◆ The input ◆
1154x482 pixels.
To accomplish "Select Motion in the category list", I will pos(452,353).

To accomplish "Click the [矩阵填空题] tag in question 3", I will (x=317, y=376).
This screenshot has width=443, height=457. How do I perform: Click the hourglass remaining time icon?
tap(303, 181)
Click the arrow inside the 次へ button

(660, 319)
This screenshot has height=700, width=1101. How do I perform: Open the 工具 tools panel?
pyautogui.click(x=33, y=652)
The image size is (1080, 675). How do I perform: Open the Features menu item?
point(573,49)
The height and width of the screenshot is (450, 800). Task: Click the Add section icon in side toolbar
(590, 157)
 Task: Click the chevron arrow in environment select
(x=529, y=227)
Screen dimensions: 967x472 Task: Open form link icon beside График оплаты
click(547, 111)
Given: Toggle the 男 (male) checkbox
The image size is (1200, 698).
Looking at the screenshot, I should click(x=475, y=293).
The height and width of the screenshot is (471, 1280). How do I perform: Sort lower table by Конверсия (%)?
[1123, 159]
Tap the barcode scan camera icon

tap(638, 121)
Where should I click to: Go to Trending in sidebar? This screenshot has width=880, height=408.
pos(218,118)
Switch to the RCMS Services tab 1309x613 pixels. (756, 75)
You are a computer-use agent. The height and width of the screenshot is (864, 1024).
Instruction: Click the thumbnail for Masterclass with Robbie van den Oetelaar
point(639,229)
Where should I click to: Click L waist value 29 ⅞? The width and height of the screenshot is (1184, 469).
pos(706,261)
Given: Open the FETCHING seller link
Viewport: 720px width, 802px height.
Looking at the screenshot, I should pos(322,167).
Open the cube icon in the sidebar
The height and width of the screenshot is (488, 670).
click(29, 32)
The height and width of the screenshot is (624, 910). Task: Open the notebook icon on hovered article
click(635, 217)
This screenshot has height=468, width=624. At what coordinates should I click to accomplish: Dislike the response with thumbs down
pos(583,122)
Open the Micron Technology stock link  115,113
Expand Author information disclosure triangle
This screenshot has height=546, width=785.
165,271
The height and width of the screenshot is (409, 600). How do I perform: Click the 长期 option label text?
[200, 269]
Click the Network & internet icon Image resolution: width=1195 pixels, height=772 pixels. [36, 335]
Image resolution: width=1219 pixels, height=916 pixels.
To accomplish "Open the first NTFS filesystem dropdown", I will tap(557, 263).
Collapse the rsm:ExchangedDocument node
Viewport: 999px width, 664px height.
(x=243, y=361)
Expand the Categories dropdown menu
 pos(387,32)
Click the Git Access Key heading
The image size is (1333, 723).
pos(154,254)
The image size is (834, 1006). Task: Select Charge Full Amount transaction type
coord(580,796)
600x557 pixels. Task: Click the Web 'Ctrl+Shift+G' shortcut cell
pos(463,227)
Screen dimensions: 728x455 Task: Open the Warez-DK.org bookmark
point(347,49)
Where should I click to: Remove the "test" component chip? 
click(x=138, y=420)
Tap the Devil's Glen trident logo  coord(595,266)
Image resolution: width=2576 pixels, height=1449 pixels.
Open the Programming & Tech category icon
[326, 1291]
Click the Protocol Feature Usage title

◆ Task statement ◆
From the line that contains "Image resolution: width=2576" through the end of the records above, print every line exactly and nothing else.

◆ Task solution ◆
Image resolution: width=2576 pixels, height=1449 pixels.
Open the Programming & Tech category icon
[326, 1291]
Click the Protocol Feature Usage title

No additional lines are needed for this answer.